(Collected data)
>>

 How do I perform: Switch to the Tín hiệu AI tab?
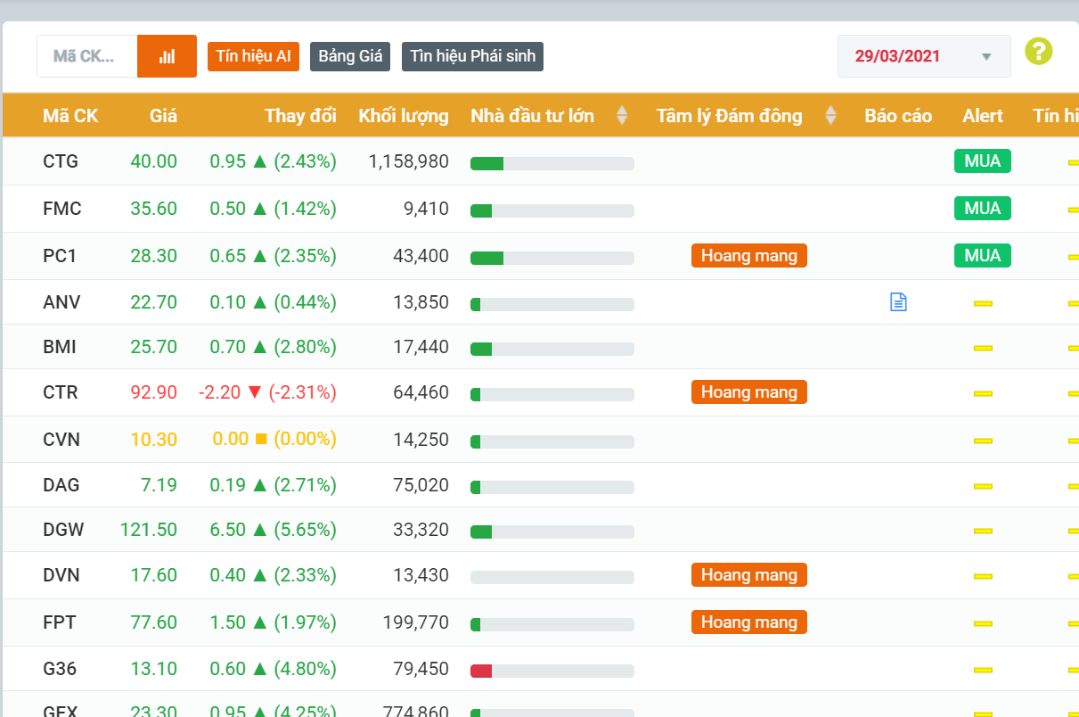253,56
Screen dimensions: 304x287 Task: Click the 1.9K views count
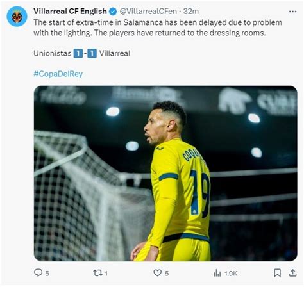(231, 274)
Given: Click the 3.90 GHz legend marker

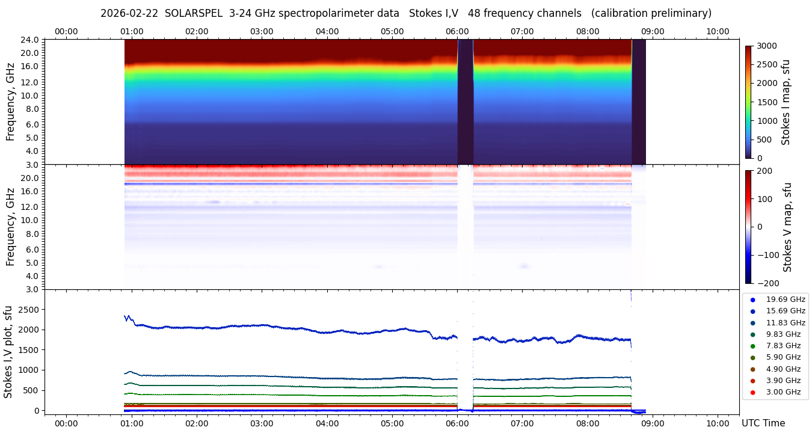Looking at the screenshot, I should (752, 381).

<<

• Task brief:
From the first line above to the last, reproduce the records exactly but without the pictures.

• Solution for this exercise:
 How do I perform: Switch to the Tín hiệu AI tab?
253,56
Screen dimensions: 304x287 Task: Click the 1.9K views count
(231, 274)
Given: Click the 3.90 GHz legend marker

Looking at the screenshot, I should (752, 381).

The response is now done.